WHAT NEEDS TO BE DONE:
Gather each line below that contains the word "click". Case matters.

RECORD EXCERPTS:

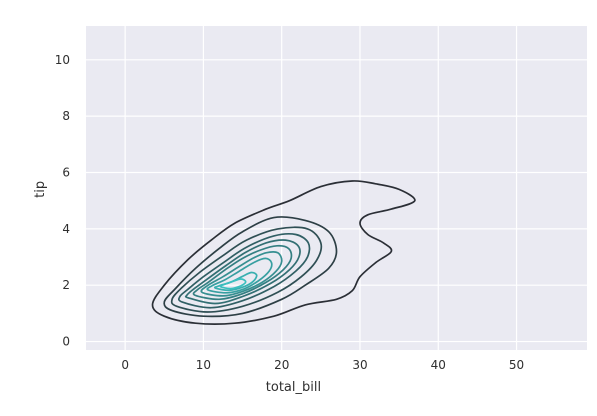 Image resolution: width=597 pixels, height=416 pixels. Describe the element at coordinates (66, 229) in the screenshot. I see `y-tick-label: 4` at that location.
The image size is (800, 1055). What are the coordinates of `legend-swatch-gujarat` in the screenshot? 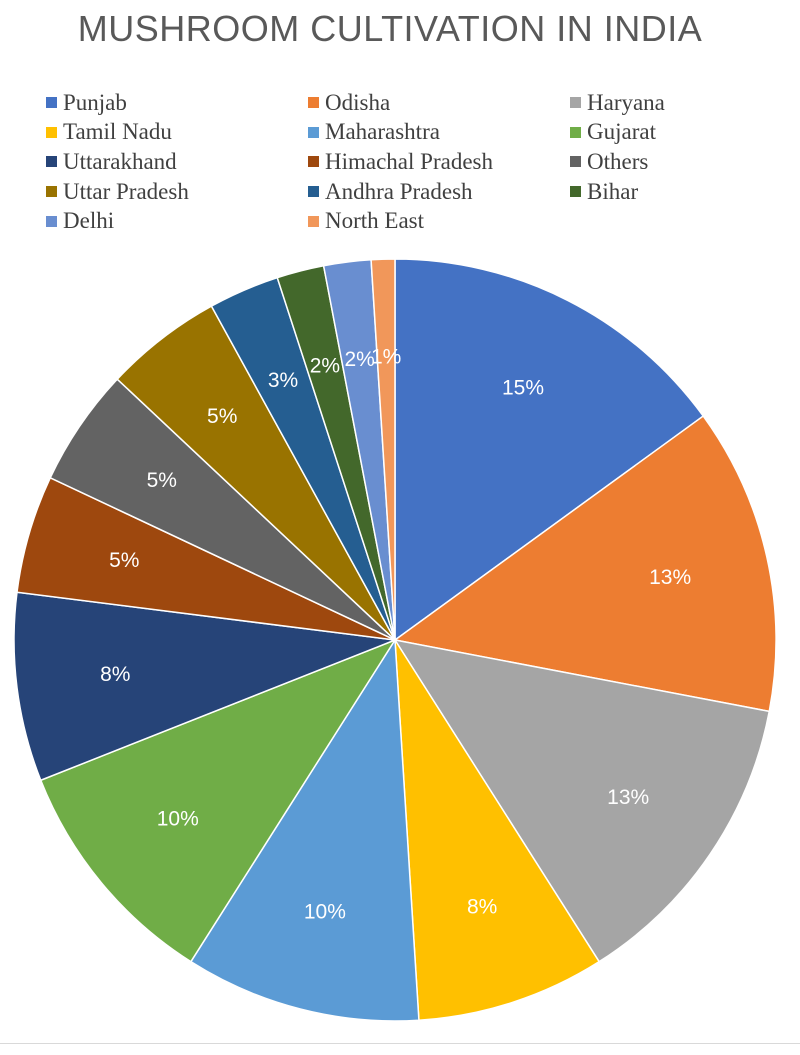 It's located at (576, 132).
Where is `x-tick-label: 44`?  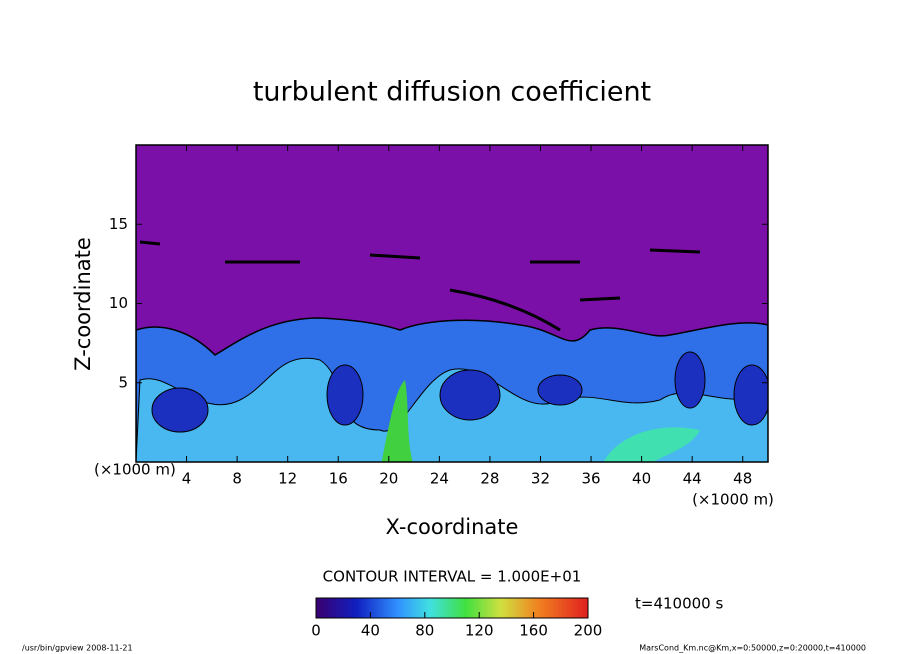 x-tick-label: 44 is located at coordinates (692, 479).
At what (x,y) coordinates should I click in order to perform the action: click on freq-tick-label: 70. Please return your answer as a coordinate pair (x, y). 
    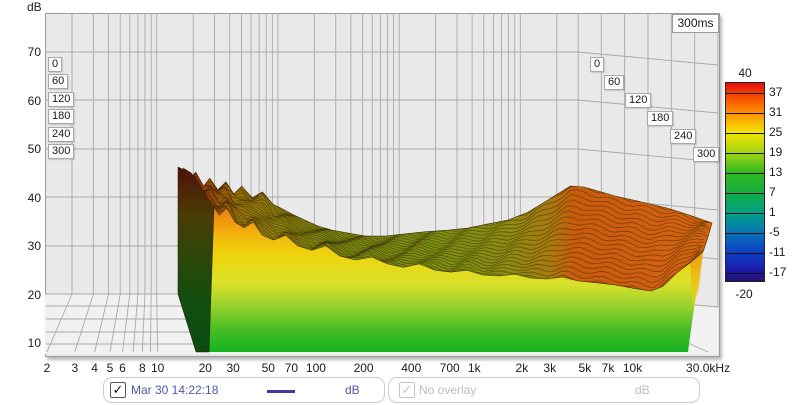
    Looking at the image, I should click on (292, 368).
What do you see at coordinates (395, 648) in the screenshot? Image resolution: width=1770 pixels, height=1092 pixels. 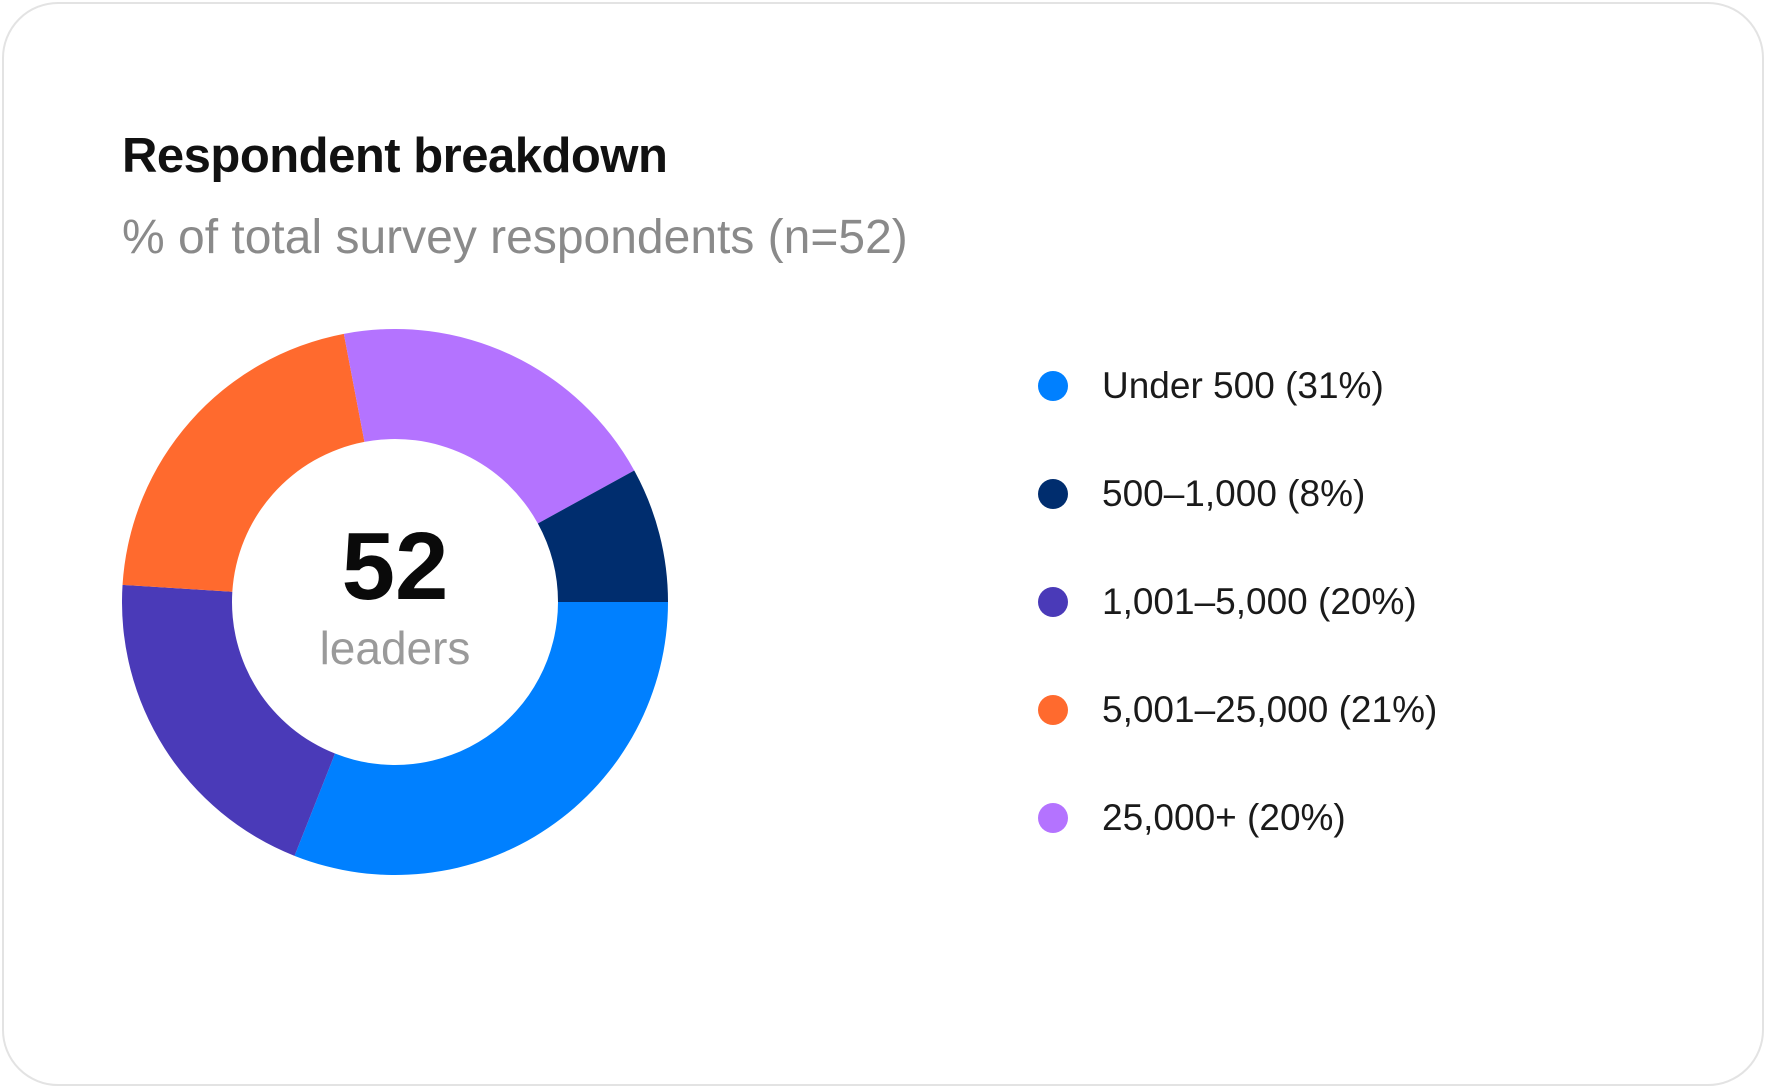 I see `center-label: leaders` at bounding box center [395, 648].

EXPECTED OUTPUT:
At what (x,y) coordinates should I click in order to perform the action: click on freq-tick-label: 70. Please return your answer as a coordinate pair (x, y). 
    Looking at the image, I should click on (292, 368).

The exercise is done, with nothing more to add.